Em meados de maio, o Ministério do Exterior do Peru anunciou que espera integrar cerca de 3.400 médicos e enfermeiros venezuelanos no sistema de saúde do país. Já o embaixador da Venezuela no Peru falou em abril de mil médicos e 4 mil enfermeiros. Entretanto, não está claro quantos profissionais venezuelanos a nova regra deve beneficiar.

Pandemia gera crise política

No início da semana, o primeiro-ministro peruano, Pedro Cateriano, saudou a remoção de obstáculos burocráticos em tempos de pandemia de coronavírus. “Desta forma, todos os médicos podem ajudar na tarefa nacional de combate ao vírus”, afirmou, acrescentando que nos últimos dias houve um "pequeno aumento" de infecções e mortes.

Mas no dia seguinte, Cateriano perdeu seu cargo. O Parlamento em Lima aprovou uma moção de desconfiança contra o chefe do governo por causa de sua gestão da pandemia, forçando todo o gabinete de ministros a renunciar e obrigando o presidente Martín Vizcarra a formar um novo governo. Isso, semanas depois de o chefe de Estado ter demitido o premiê anterior, Vicente Zeballos, e vários outros ministros em meados de julho após ter sua popularidade abalada pelo alto número de infecções no país e a crise econômica.

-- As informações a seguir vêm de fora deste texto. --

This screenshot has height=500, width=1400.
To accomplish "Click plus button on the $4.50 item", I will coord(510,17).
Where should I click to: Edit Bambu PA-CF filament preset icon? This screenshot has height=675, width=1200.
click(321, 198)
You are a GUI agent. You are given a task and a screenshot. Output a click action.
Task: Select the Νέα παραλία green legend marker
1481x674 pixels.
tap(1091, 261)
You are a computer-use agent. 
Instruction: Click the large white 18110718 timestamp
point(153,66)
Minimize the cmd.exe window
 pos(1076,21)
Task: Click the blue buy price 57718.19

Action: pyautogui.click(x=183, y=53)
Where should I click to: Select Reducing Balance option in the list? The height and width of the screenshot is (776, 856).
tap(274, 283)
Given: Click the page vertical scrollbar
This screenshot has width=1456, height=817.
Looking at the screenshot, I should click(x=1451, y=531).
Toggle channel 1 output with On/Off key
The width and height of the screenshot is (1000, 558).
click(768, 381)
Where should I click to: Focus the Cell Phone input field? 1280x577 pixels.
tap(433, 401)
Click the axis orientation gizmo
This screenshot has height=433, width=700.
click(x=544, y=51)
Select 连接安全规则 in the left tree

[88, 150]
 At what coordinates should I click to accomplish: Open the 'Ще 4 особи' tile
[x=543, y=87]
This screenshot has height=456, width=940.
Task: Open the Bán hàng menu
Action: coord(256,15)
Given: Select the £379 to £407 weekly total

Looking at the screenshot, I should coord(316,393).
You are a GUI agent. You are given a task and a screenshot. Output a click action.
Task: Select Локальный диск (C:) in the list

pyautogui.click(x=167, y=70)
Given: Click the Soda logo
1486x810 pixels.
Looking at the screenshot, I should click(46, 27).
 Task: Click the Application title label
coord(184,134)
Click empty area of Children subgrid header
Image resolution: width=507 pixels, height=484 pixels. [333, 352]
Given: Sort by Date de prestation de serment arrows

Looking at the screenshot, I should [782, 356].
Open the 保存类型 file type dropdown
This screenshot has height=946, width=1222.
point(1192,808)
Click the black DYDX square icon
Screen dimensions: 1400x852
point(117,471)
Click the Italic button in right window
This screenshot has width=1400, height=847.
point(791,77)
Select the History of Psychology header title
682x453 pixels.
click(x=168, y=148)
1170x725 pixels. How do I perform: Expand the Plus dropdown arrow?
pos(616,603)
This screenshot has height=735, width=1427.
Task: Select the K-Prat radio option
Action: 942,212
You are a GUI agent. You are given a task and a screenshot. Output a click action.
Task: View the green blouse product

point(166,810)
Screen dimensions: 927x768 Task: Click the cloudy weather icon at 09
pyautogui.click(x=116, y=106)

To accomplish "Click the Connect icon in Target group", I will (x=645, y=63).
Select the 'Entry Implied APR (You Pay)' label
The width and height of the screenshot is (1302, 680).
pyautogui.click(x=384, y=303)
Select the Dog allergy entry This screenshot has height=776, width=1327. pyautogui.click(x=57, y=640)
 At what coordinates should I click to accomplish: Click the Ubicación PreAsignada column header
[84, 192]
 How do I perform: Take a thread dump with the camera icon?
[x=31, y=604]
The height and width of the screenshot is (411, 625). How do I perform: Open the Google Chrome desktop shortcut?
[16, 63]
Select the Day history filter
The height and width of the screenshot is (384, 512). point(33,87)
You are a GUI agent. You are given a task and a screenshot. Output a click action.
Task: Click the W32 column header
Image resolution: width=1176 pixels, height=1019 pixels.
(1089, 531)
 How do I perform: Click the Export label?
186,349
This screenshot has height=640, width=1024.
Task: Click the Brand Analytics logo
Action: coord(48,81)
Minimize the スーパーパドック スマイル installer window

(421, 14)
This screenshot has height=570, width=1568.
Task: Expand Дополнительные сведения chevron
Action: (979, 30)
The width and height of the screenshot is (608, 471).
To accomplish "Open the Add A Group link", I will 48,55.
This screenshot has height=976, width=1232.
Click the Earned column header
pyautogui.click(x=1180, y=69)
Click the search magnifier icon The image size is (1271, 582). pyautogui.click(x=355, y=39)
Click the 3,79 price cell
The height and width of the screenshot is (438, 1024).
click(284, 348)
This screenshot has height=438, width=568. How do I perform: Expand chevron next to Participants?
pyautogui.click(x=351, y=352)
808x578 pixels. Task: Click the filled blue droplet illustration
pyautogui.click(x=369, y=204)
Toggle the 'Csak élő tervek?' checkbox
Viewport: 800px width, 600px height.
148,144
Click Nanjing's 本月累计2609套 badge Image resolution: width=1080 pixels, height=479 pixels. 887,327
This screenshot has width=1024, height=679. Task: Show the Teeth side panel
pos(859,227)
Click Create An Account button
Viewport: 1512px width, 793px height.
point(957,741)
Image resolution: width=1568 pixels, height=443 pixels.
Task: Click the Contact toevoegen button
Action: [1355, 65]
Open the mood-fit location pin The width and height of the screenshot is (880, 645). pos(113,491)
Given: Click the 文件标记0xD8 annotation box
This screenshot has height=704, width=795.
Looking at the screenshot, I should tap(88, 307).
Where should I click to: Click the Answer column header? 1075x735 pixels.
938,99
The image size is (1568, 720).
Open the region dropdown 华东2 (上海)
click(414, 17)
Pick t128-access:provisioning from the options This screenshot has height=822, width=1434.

Presidente peruano, Martín Vizcarra
Presidente Martín Vizcarra: duas reformulações de governo em poucas semanasFoto: picture-alliance/dpa/Presidencia Peru/A. Valle

O Colégio Médico do Peru também havia criticado Cateriano. "Ao dizer que existe um pequeno aumento, o primeiro-ministro minimiza o problema desnecessariamente. A curva que vemos é uma tragédia para o Peru", disse Palacios Celi, presidente da entidade, em entrevista à TV. A entidade disse que consideraria propor uma nova paralisação de 15 dias para conter os números da infecção.

Apesar da pandemia, a instituição afirmou não considerar a desburocratização para os médicos uma boa ideia. "O decreto é desnecessário e, embora se limite ao período da emergência médica, é um precedente perigoso para a instituição das associações médicas profissionais", afirmou em nota, acrescentando que a medida promove o exercício ilegal da profissão médica.

O órgão afirma também que o decreto é desnecessário porque, desde o início da pandemia, as associações médicas regionais passaram a fornecer a médicos com diplomas autenticados registros online e num prazo de 48 horas. Mesmo os estrangeiros habilitados por uma "instituição respeitada" receberiam aprovação por um mês dentro de 48 horas.

Crise do governo, crise de refugiados, crise de coronavírus – apesar das preocupações, a autorização antecipada para médicos estrangeiros e aqueles sem licença para exercer a medicina pode ser um novo alicerce para ajudar o Peru em pelo menos uma das três crises.